Extracted data:
════════

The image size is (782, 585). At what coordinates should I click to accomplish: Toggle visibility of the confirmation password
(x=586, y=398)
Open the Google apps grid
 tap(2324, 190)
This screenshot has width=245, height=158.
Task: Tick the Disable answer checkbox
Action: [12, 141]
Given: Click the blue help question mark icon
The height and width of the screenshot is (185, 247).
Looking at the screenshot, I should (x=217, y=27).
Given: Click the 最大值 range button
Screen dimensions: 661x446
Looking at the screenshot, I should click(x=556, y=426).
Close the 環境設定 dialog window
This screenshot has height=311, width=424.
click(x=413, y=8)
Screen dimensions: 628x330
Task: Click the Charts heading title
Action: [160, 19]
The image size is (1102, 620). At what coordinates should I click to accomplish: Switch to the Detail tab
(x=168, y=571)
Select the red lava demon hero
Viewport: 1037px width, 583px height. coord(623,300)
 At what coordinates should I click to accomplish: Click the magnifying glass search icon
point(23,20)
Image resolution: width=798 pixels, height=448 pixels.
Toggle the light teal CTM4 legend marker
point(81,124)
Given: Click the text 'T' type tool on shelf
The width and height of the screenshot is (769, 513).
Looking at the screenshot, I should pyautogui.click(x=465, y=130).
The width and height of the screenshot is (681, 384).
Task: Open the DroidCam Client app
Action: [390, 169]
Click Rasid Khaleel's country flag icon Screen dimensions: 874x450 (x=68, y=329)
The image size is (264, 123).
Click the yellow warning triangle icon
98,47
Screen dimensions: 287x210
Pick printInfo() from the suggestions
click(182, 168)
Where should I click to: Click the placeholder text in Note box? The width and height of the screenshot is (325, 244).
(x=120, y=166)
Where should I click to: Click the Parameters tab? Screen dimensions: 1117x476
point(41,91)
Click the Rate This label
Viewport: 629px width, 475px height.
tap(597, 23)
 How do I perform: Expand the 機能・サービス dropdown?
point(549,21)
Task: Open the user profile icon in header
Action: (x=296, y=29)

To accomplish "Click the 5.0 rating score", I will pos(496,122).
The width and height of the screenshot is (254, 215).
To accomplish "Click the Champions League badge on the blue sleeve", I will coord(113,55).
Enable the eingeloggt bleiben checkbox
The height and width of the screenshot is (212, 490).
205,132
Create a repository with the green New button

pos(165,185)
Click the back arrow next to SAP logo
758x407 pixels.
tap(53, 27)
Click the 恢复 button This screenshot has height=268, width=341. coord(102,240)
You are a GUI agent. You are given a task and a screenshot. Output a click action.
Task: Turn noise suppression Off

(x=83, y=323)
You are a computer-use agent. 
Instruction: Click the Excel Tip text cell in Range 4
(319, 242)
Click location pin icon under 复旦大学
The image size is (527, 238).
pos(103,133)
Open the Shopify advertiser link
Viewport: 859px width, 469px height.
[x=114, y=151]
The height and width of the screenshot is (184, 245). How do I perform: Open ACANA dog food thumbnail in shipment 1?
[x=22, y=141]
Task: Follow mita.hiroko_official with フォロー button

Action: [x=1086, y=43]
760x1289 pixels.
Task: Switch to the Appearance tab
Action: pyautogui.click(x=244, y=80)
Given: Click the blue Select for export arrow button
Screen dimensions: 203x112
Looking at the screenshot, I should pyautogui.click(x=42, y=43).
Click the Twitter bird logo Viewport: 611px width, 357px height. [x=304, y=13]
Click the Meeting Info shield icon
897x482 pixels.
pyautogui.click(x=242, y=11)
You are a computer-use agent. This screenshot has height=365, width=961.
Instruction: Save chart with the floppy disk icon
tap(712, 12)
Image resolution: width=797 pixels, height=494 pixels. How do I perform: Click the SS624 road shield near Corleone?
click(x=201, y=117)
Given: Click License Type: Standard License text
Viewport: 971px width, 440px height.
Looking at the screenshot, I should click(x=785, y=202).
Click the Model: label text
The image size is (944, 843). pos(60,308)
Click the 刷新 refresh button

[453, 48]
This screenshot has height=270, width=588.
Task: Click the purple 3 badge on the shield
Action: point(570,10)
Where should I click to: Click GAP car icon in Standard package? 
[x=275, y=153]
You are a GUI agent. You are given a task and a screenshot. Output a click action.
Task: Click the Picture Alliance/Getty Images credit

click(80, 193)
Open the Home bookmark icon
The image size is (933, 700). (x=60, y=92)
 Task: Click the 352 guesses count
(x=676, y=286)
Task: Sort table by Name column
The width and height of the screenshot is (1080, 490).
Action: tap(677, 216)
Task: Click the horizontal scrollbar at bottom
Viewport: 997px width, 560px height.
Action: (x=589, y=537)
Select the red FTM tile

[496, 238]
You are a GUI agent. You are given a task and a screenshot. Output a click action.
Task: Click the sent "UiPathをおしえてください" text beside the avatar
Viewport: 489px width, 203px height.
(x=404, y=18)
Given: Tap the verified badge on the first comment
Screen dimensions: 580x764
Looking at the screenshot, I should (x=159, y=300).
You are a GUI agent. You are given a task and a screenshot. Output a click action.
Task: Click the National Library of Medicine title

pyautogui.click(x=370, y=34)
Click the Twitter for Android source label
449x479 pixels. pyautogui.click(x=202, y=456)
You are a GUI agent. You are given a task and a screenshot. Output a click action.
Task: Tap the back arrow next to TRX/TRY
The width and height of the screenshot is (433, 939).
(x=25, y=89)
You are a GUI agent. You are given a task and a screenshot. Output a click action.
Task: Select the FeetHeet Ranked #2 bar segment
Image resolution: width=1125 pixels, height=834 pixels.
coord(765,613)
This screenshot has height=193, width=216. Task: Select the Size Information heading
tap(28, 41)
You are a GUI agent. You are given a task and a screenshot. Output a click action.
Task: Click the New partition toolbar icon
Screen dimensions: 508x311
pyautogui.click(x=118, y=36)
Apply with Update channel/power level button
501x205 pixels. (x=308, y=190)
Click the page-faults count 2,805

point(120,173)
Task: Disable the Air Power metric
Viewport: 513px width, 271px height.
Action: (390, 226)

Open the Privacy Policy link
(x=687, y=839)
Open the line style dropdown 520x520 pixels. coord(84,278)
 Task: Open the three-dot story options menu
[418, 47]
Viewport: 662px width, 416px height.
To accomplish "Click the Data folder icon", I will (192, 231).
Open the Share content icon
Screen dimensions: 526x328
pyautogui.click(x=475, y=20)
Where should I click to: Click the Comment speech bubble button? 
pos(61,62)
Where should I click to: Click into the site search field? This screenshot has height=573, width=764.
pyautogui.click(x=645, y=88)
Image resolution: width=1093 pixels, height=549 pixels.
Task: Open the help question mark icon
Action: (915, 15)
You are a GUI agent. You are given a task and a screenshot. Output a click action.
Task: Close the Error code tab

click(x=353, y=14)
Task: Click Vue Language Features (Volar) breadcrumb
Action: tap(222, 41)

════════

Task instructions: All lines of the records above that contain the word "blue" are to be copied out.

Solution to the problem:
Given: Click the blue help question mark icon
To accomplish "Click the Champions League badge on the blue sleeve", I will coord(113,55).
Given: Click the blue Select for export arrow button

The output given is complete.